Her brilliant blue eyes, the only thing that indicated she was still alive, greeted mine. Her lips moved, but no sound came out.
“Mother?” I repeated, pressing my hands against the invisible force field that separated us.
“Alayna, you came back?” she finally spoke. Her voice was so quiet and weak I had to strain to hear her. She was no longer the strong force I had known as a child.
She’s dying, she’s dying all over again, and you’re still powerless to stop it.
“Yes, mother, it’s me. It’s Alayna,” I whispered. I felt a tear drop roll down my cheek. I barely knew her.
She’d been gone so much when I was kid, and the three days I had with her in the Order’s base of operations felt like a fleeing moment. She left me to suffer abuse at my father’s hand for most of my eighteen years. And we had been reunited for what, a few hours? What cruelty was this?
I was rife with anger at her, but stronger than that force was love. Sebastian had been right. I loved my mother, and I just wanted to save her.
I saw then her hands were clasped together at her waist, and she feebly tried to lift a finger. Her smiled disappeared when she realized she was immobilized.
“How long have I slept?”
“What’s the last thing you remember?”
She closed her eyes, her eyelids fluttering. When she opened them, “Fire, flame, the castle was burning.”
“The Timekeeper came,” I offered. “He locked you in here.”
“Years...” her voice was heavy, quiet.
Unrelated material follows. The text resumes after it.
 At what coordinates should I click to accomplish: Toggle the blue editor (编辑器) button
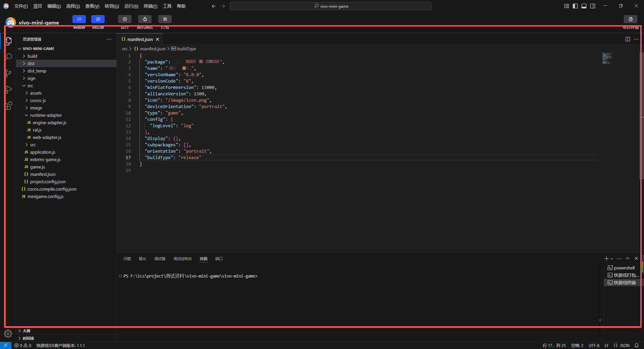[x=79, y=19]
Then, “Where is Edwin?”
I hung my head. “I’m
sorry, Mother, Edwin is gone.”
“Gone, to our world?”
“Gone, to meet the God of Gears.”
A lone tear slipped down her cheek. “My son.”
“I never knew he was my brother, not until it was too late.”
“You figured it out.” Her every word was an effort.
“I did, well, he told me.”
“No.” another tear rolled down her pale face. She turned away from me to look straight up. “All gone, all gone.”
“Mother?” I said, my own tears flowing freely. “Tell me what to do. I don’t know what to do.”
“You’ve always...” her chest heaved, and she seemed to have trouble catching her next breath, “...known.”
“Victor, he – he loved you.”
She turned toward me again, her head moving so slowly. “I loved him.”
“Then why did you leave me with my father?”
“This world was no place for you, Alayna.” Her eyes closed. “But now I know I was wrong. This is world is your place.”
I pushed away from the barrier and stood up, the jeweled dagger in my hand. I felt sudden anger rise to my cheeks. “It is, now. I am the Princess of Elestra.”
My mother smiled, only half of her lips making the effort. “Soon you will be queen.”
“What do you mean?”
“My beautiful daughter, you must kill me.”
“What?” I stepped back. “No, I’ll find a way to get you out. Sebastian, he—”
“I can feel him,” she whispered.
“Feel who?”
“I can feel the Keeper draining me.”
I felt the bile rise up in the back of my throat. “I’ll kill him for this!” I shouted, not caring who heard me. I’d take them all on.
“There’s something you don’t know, Alayna, about the Keeper and I. I knew him once. I-I even loved him.”
“I don’t understand.”
“We grew up together, as brother and sister, in the year nineteen-oh-four.”
I blinked. “You... when?” My mother was not only a queen, a traveler, but some how managed to slip through time. It made me wonder what the Keeper could do, and how powerful he really was.